2. The automatic positioning device for rolling steel sleeve equipment according to claim 1, characterized in that: The base (2) is provided with a first protective plate (13), which is located on the outside of the mold (4). The base (2) is provided with a second protective plate (14) on the side close to the mold (4).
3. The automatic positioning device for rolling steel sleeve equipment according to claim 1, characterized in that: The mold (4) has a third groove (15) on the outer side away from the first gear (3), and the third groove (15) is adapted to the part (7) to be processed.
4. The automatic positioning device for rolling steel sleeve equipment according to claim 1, characterized in that: The drive mechanism includes a hydraulic cylinder (16) fixedly connected to the frame (1), a connecting plate (17) fixedly connected to one end of the hydraulic cylinder (16) away from the frame (1), a pull rod (18) fixedly connected to one end of the connecting plate (17), and the other end of the pull rod (18) fixedly connected to the traction head (6).
5. The automatic positioning device for rolling steel sleeve equipment according to claim 1, characterized in that: The part to be processed (7) is a steel sleeve.
6. The automatic positioning device for rolling steel sleeve equipment according to claim 2, characterized in that: The base (2) is fixed to a sensor switch bracket (19) on the side near the second protective plate (14), and the sensor switch (8) is provided on the sensor switch bracket (19).
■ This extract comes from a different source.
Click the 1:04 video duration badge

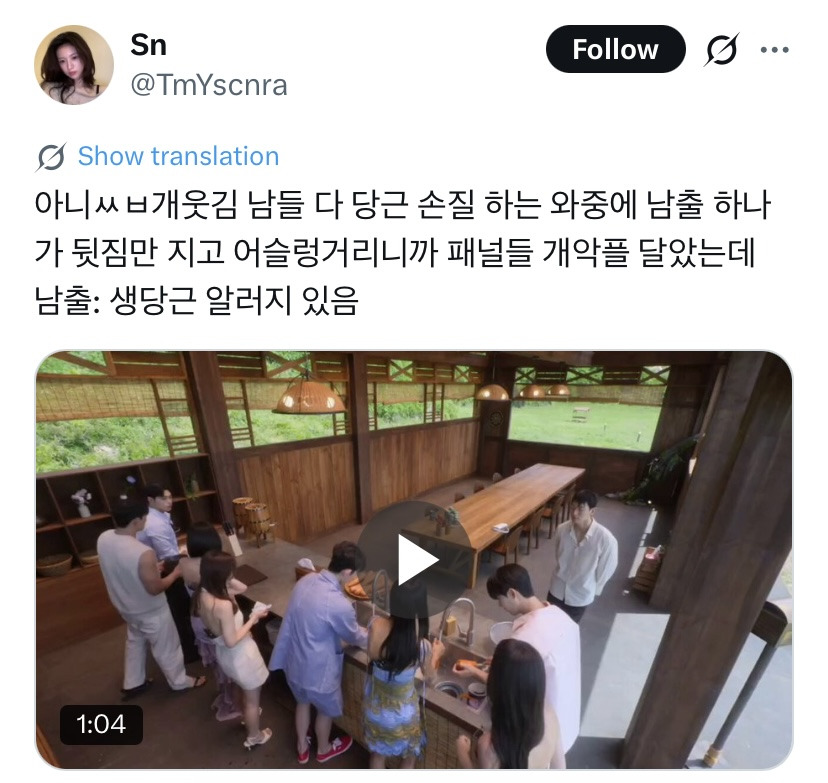pos(101,724)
7. A method of using an automatic positioning device for a rolling steel sleeve equipment, based on the automatic positioning device for a rolling steel sleeve equipment according to any one of claims 1-6, characterized in that, Includes the following steps: 1) Install the steel sleeve and sense it through the induction switch (8); 2) Squeeze the steel sleeve, start the drive mechanism, and make the drive mechanism drive the traction head (6) to move; 3) Reset the device. After the steel sleeve is squeezed, remove the steel sleeve and reset the drive mechanism and rack (5).